Guest Blog
by Jennifer Levin Carter, M.D., M.P.H.

Jennifer Levin Carter, M.D., M.P.H.

The introduction of next-generation sequencing (NGS) into the clinic is transforming cancer care. The deeper understanding of the drivers of disease facilitated by these tests enables greater precision in determining the therapeutic strategy for each patient.

Growing access to molecular testing has also created a new challenge for the physician. Each NGS test, whether examining 10, 50, 100 or 1000 genes, produces an overwhelming amount of molecular data. In addition, other molecular test results, such as those evaluating copy number alterations or protein expression, also need be integrated. New research on molecular targets in oncology and new targeted therapies are published every day. The available data continues to grow exponentially in both volume and complexity.

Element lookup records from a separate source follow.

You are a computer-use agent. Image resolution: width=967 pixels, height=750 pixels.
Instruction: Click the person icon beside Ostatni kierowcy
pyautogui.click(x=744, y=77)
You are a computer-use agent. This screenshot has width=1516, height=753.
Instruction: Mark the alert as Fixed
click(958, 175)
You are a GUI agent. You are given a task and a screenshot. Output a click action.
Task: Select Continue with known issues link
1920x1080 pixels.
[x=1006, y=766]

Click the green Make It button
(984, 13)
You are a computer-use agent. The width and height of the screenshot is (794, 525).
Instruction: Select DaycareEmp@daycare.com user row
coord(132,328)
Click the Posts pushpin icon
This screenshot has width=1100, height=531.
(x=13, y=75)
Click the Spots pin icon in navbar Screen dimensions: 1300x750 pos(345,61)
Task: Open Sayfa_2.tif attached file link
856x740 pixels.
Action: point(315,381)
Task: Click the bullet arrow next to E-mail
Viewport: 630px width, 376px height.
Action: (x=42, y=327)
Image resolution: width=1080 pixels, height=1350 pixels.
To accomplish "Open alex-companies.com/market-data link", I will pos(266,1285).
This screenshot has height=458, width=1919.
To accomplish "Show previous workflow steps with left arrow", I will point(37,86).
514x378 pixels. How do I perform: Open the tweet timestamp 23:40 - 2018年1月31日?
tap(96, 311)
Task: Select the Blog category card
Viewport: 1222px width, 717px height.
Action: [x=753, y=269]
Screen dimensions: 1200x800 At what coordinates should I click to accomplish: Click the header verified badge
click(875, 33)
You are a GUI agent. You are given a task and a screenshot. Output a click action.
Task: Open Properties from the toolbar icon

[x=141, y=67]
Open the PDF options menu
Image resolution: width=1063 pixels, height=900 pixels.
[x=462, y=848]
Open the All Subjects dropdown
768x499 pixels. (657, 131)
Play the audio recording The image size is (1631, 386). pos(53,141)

The key challenge for clinicians is how to efficiently harness all of the molecular data produced by the NGS and other tests, even for small panels of 10 or 15 genes, in order to gain the most insight and value relevant to selecting a therapeutic strategy for each patient. For example, a melanoma patient with a BRAF V600E mutation could benefit from the FDA-approved drug vemurafenib, but clinical trials have demonstrated that a colorectal cancer patient with the same mutation is not likely to benefit from this drug as a single agent. A patient with an activating ERBB2 mutation in non-small cell lung cancer may benefit from trastuzumab, a drug that was approved for breast cancer patients with ERBB2 amplifications but not ERBB2 mutations. This challenge is compounded by the rapid growth in the number of therapies available on the market and in the number of clinical trials available.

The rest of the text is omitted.